* Problem description
As the answer, set down the lines below from the one containing "You are a computer-use" through the one containing "Viewport: 1003px width, 726px", exactly and inclusively, and no others.

* Task input
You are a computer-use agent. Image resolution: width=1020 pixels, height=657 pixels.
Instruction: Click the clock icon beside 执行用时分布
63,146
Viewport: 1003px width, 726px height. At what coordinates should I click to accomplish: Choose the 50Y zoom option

* * *

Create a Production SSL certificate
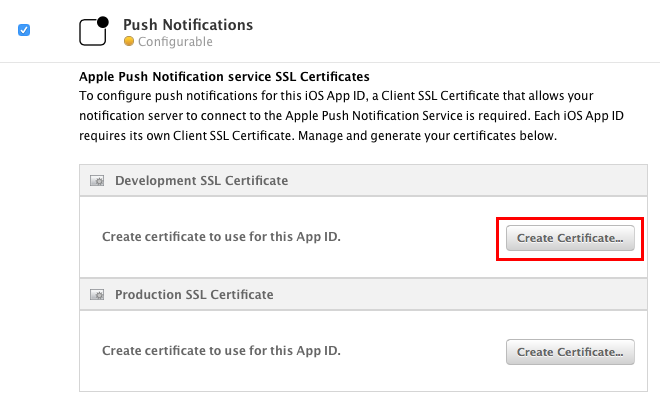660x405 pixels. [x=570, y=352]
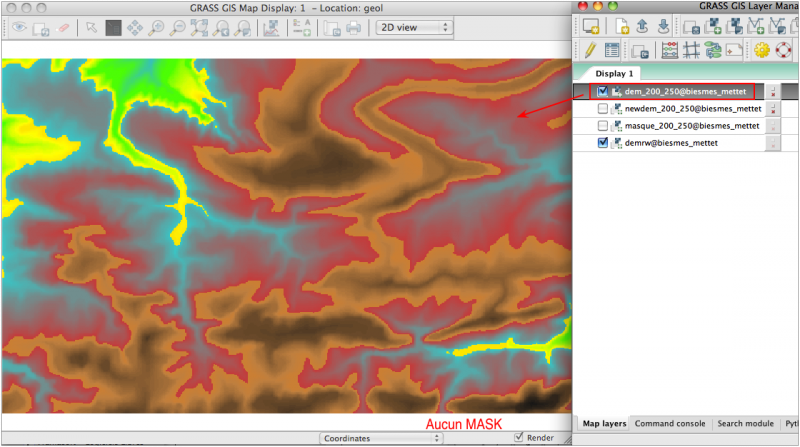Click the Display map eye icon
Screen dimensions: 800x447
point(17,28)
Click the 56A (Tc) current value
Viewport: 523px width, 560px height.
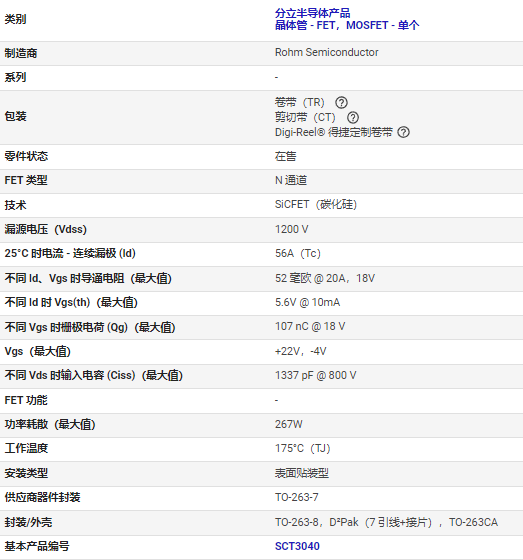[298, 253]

* Response below
You are a computer-use agent. Image resolution: width=1020 pixels, height=657 pixels.
Instruction: Click the clock icon beside 执行用时分布
63,146
Viewport: 1003px width, 726px height. At what coordinates should I click to accomplish: Choose the 50Y zoom option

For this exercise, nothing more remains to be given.